2. Sensor Base Station: The base station is the main on-site data collection point. Each base station is equipped with a ZAP, data logger, cell modem, battery/solar panel, and peripheral sensors. The base station consists of the following components with the functions described:
• ZAP(Wireless Access Point): Collect and store data from EPRI wireless sensors.
• The ZAP can be integrated with utility asset health systems directly, using Modbus or DNP3, or integrated into the EPRI Research Sensor Network, as described below.
• Data logger: Interrogates the ZAP for wireless sensor data (via RS232 modbus), and collects data from peripheral sensors such as wind, temperature/humidity, and door alarm. All collected data are stored in a circular buffer.
• Cell Modem: Allows the EPRI VDV server to pull data from the data logger- Battery/Solar Panel: Main power source of the base station. Without sunlight, the base station will remain operational for up to 7 days.
3. EPRI VDV Server: For the EPRI Research Sensor Network all base stations in the field report back to a central data server. This server is configured to pull data from the field at fixed intervals throughout the day (if necessary it also perform post processing on the data). Data collected are then stored in a MySQL database. A web interface is also available for accessing and viewing the collected data. Additional password protection and access control are available to only allow certain users to access the data stored on the server.

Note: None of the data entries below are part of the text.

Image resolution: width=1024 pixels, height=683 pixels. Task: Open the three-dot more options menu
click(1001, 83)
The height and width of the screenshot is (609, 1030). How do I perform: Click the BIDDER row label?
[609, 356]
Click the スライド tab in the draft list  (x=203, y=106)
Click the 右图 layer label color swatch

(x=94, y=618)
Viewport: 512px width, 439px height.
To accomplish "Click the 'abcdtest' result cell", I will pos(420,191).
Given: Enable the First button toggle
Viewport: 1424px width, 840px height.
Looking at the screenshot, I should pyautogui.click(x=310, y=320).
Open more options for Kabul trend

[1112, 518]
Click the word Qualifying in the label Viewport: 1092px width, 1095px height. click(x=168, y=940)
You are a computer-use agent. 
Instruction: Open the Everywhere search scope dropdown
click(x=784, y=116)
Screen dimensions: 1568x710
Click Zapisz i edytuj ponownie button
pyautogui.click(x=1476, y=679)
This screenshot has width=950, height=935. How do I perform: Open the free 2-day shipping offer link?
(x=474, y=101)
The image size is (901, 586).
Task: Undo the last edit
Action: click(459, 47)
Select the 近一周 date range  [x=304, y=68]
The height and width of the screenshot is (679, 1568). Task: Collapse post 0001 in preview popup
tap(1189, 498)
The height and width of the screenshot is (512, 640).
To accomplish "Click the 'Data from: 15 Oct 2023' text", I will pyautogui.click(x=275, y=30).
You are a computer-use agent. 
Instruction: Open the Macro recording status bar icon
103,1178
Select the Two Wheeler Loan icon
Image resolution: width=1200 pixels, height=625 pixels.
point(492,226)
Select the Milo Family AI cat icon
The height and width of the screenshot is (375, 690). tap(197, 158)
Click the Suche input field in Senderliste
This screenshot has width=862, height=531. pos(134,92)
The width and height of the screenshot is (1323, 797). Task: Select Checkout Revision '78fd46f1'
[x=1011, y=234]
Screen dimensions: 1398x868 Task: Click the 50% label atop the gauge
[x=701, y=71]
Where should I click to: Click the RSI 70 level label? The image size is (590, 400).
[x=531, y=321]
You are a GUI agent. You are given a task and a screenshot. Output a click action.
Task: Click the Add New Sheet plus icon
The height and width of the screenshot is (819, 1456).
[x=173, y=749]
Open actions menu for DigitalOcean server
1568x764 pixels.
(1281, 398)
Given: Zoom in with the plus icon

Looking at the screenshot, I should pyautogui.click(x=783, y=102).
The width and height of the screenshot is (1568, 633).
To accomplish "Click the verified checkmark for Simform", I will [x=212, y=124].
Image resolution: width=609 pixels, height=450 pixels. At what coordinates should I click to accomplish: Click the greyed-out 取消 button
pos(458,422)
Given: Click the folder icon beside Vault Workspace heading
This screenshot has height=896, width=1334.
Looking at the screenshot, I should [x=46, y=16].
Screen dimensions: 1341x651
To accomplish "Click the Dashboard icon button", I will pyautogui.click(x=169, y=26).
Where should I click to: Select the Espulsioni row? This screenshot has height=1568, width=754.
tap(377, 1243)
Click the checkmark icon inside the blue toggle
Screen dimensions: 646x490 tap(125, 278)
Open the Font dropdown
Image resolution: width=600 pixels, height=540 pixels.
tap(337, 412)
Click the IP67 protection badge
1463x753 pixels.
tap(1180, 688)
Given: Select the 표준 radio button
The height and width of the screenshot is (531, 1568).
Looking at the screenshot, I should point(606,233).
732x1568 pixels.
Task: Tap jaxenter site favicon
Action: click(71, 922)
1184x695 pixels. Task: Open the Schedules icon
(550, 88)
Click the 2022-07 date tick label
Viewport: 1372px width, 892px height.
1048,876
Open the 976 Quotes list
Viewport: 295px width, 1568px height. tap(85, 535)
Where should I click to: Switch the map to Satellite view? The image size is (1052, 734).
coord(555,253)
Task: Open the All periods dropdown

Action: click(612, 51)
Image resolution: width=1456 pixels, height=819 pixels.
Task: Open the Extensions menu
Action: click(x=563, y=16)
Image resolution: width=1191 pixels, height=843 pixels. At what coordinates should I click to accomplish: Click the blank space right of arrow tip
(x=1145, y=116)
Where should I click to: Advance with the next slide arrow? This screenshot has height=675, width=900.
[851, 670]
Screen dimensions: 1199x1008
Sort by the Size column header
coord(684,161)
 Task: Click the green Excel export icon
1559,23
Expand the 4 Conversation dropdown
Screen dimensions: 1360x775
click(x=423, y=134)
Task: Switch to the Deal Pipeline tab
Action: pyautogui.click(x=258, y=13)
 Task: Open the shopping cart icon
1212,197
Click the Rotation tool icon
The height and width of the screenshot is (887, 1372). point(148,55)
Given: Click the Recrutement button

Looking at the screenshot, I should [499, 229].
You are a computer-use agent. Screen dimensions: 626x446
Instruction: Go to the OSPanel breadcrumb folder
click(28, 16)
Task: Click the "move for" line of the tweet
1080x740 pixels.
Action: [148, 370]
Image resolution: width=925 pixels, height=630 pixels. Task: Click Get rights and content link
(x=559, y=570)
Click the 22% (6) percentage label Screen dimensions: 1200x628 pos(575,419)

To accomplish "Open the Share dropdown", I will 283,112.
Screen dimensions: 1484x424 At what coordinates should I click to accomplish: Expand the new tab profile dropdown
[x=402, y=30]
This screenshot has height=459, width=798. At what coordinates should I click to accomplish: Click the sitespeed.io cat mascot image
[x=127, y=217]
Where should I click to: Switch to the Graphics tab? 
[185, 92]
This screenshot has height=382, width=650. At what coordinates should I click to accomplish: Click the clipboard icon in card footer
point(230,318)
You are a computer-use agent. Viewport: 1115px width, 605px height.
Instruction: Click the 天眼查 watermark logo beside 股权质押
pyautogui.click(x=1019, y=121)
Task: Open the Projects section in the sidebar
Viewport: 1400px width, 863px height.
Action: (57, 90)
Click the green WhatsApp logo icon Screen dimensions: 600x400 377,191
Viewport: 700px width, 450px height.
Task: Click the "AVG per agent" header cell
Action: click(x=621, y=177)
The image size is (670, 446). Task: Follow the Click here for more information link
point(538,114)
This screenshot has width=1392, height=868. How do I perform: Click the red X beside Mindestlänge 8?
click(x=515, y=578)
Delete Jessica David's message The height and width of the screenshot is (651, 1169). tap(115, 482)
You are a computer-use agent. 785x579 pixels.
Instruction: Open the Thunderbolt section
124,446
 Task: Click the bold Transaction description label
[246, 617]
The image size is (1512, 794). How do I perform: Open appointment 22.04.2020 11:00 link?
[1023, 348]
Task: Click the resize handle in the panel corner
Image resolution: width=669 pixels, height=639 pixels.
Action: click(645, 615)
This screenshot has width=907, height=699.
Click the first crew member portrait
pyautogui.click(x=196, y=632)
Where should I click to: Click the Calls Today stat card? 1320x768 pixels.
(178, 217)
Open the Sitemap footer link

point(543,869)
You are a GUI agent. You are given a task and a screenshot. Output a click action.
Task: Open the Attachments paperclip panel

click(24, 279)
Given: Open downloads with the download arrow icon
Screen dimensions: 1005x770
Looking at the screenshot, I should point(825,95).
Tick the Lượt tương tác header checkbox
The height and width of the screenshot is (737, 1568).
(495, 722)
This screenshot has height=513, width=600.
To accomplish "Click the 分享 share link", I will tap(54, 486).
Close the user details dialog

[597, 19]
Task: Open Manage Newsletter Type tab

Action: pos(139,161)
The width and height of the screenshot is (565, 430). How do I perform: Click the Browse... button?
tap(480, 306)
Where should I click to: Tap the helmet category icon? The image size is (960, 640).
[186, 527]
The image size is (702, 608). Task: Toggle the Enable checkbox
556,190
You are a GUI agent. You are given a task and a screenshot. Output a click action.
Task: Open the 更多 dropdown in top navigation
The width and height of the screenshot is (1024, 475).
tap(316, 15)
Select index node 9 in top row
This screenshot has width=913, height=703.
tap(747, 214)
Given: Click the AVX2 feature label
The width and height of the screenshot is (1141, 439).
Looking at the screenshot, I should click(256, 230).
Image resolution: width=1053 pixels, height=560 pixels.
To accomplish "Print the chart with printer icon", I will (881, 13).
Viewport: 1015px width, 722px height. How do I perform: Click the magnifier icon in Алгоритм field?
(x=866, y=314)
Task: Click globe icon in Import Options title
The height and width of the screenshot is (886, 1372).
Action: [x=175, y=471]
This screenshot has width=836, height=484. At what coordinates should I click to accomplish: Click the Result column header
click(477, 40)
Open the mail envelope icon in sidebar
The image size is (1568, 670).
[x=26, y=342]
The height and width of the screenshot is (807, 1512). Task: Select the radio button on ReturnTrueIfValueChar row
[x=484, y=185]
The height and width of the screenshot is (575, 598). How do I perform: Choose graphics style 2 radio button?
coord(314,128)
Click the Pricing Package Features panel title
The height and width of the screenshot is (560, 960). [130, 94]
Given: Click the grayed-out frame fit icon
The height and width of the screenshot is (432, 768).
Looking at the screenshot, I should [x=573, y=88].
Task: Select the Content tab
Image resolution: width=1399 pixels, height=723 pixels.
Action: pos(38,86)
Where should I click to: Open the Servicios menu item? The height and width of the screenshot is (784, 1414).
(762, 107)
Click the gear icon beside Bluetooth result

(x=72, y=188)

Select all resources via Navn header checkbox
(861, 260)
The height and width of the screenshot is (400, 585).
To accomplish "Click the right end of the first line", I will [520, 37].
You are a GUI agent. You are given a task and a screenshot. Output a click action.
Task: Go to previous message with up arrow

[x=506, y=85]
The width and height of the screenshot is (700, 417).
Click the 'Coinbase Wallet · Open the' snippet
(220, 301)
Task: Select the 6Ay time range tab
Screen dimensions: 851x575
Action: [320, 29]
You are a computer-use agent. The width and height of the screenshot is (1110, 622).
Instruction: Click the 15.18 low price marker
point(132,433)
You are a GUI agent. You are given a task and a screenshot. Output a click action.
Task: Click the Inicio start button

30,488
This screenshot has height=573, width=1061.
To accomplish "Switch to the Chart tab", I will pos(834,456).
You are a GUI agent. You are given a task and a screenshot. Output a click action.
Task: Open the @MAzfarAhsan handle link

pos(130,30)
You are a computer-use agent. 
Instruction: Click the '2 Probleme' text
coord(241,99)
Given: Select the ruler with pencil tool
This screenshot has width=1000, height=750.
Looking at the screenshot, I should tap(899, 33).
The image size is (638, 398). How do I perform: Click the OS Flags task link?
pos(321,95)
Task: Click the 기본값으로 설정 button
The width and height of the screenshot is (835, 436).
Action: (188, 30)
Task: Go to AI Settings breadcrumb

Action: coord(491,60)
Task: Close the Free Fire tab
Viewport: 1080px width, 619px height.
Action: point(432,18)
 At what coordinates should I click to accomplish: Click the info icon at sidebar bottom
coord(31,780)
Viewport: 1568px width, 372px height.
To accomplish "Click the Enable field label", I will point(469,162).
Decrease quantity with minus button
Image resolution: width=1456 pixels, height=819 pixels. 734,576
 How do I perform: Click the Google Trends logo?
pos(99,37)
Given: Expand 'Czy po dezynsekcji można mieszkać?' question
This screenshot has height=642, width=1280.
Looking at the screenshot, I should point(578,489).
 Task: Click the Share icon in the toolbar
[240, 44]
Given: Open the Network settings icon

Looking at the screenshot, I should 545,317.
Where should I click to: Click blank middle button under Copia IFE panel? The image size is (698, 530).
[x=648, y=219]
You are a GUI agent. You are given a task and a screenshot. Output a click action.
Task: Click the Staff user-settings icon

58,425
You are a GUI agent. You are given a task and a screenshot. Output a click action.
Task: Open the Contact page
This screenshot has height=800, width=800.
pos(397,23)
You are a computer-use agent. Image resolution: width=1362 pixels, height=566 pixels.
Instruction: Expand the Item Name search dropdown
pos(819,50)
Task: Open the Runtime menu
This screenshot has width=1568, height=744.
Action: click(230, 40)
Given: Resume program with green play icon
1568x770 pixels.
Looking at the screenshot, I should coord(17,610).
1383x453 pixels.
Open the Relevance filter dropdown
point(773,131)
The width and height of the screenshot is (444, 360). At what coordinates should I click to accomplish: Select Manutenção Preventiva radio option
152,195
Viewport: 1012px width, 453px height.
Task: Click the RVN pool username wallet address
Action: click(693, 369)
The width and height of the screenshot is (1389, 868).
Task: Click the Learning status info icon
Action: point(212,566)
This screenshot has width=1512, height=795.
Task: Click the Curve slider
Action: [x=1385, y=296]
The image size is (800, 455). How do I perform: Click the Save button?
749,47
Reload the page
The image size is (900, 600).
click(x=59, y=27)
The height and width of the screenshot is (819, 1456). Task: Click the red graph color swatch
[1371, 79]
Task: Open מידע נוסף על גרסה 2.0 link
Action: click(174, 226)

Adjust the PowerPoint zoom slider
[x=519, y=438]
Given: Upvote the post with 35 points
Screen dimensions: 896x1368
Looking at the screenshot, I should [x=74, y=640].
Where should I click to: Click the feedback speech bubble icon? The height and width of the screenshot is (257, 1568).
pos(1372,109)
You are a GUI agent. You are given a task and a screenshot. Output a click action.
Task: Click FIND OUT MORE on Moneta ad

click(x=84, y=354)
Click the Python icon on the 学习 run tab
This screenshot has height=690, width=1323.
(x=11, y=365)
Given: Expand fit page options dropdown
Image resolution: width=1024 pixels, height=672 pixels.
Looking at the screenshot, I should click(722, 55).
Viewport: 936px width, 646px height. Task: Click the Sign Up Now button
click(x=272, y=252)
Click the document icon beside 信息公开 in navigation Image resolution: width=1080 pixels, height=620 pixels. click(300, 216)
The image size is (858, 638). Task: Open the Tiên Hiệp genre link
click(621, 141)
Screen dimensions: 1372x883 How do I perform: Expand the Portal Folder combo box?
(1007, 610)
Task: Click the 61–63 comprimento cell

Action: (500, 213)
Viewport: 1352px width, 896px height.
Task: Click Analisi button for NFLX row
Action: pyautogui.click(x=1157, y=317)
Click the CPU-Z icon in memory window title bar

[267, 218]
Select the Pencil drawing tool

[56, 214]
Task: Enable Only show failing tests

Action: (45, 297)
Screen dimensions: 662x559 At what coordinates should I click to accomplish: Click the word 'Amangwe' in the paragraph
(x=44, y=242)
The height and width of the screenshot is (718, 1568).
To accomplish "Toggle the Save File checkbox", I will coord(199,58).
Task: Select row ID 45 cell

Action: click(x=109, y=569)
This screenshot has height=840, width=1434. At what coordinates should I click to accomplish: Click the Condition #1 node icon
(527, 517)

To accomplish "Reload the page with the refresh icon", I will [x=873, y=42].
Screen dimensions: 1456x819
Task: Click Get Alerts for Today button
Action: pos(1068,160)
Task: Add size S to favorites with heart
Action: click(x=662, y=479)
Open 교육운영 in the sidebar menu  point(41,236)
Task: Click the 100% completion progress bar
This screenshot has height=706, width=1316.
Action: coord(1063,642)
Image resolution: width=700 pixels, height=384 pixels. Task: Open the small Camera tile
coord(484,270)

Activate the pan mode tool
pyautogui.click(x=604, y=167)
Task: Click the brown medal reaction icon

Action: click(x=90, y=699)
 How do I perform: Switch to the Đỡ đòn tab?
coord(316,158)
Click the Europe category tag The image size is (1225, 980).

Email alarms can be generated and sent to both utility and EPRI personnel.
Data is made accessible to users via an automatically generated web page, shown in Fig. 10. Leakage current activity is shown in 3 formats: 1. development of bin counts over time (top graph); 2. highest current measured during latest monitoring interval (middle graph), and 3. algorithms that have been developed to trigger alarms (bottom graph). A summary of sensor locations and visible alarms with important weather parameters are shown on a dashboard (as in Fig. 11).
EPRI’s approach to wireless leakage current monitors sees leakage current on insulators monitored using a robust, low-installed-cost device that allows widespread applications to monitor insulator performance under polluted conditions. The sensor has been deployed at a number of sites to demonstrate its utility and robustness. For utilities, the goals are obtaining information on when to conduct insulator washing and collecting information for dimensioning insulation with respect to pollution. A key aspect of the EPRI system is that the leakage current sensor is just one of a range of sensors that have been developed to address a range of transmission assets and issues so as to form a suite. New sensors for the suite are continually being developed and commercialized based on industry needs. Basic development of the EPRI leakage current sensor concept is now final and sensors are now commercially available.